Table 1. Overall performance of the considered approaches.

For illustrating the influence of the relevance analysis on the feature extraction stage, Fig. 3 depicts the spatial patterns computed from all and selected channels on subjects \(\#17\) and \(\#43\) where CSP achieves the worst and best accuracy, respectively. Note that on subject \(\#43\) the both patterns are similar because achieving the highest accuracy demands the full channel set. On the contrary, the proposed relevance analysis requires only 19 out of 64 channels to increase the performance by \(13\%\) points with respect to conventional CSP on subject \(\#17\), which yields a smoother spatial pattern.

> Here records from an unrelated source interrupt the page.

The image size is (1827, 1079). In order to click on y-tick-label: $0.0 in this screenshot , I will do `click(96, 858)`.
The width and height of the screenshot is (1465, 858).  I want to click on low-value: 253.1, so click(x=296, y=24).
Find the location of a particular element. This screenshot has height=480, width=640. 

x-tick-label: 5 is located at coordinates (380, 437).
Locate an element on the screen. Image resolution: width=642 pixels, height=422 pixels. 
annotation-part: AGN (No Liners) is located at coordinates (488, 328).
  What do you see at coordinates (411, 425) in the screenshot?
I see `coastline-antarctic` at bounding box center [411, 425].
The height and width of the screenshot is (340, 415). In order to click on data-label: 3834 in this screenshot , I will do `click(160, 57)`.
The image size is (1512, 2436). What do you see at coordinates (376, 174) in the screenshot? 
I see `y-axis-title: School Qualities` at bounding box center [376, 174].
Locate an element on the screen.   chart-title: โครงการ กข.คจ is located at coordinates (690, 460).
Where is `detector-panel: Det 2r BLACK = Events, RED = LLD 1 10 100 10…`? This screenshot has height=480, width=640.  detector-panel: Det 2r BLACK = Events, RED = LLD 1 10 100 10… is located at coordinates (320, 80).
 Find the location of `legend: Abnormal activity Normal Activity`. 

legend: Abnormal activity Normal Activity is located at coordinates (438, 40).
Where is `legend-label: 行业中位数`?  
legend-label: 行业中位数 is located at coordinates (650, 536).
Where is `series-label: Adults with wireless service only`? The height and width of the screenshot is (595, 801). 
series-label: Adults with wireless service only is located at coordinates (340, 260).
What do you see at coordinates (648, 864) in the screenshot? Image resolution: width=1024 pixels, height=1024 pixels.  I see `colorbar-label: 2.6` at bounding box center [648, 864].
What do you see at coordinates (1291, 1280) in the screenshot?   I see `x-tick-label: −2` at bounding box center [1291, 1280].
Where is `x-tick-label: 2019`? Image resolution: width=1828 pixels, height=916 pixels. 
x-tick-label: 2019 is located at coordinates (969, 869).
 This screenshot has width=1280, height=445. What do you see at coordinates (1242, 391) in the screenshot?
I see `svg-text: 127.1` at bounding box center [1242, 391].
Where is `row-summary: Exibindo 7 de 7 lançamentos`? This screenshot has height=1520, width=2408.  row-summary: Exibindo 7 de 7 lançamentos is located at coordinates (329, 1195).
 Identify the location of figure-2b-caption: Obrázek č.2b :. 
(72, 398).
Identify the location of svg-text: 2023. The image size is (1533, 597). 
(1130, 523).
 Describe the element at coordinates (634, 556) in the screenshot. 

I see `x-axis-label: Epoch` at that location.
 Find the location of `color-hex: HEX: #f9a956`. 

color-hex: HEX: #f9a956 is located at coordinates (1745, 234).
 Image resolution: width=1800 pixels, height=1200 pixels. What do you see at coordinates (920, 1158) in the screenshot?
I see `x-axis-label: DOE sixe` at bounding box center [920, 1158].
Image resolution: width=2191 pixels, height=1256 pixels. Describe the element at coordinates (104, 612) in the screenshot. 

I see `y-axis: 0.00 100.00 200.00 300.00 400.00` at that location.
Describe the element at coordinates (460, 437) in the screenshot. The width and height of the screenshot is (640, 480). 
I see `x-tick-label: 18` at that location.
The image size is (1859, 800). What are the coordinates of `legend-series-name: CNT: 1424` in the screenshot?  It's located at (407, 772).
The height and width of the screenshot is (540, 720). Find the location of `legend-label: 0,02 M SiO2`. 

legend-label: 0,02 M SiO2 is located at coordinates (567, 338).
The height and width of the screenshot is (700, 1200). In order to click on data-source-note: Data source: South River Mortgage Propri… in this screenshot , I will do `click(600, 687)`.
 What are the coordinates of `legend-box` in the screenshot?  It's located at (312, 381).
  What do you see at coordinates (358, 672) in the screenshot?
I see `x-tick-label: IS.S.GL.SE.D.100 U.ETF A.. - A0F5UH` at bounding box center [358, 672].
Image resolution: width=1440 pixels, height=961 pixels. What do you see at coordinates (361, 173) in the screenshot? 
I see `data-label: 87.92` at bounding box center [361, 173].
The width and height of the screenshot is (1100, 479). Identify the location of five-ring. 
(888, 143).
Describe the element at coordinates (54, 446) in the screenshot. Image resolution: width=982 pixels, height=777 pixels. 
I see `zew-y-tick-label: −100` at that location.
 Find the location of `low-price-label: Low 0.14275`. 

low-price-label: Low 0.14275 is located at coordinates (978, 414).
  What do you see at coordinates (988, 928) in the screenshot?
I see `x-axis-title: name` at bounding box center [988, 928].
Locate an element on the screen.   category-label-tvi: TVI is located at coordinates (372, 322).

As a result, the introduced relevance analysis will never underperform the standard pipeline that lacks a channel selection stage.

Fig. 3.
figure 3

Resulting spatial patterns for the best and worst performing subjects computed from all and selected channels.

5 Concluding Remarks

This work proposes relevance analysis based on the maximum mean discrepancy criterion to select the most discriminative channels on large EEG montages. Our approach takes advantage of the dynamics embedded into the MMD statistic that allows comparing a pair of time series, in this case, two EEG trials on the same channel. Then, such a pair-wise similarity feeds a supervised clustering measure that allows ranking the channels according its discrimination capabilities. According to the achieved accuracy rates on a dataset holding more than 40 subjects, the discriminative relevance criterion provides a channel subset with enhanced classification rates of MI tasks.

Since the studied task is devoted to training and develo** BCI systems for mass consumption, we split our future work into two research directions. Firstly, we will extend for rMMD to feature selection approaches relying on weighting coefficients (linear models) or on feature importance criteria (tree search) aiming to improve the channel selection rate. Secondly, we plan to develop a methodology for channel-wise relevance analysis on large cohorts, aiming at a single low-density EEG montage that suitably performs for a population. Lastly, we will study the subject characteristics that increase its performance with a particular channel subset, so that adaptive montages and pre-trained processing stages spread out the usage of BCI on real world applications.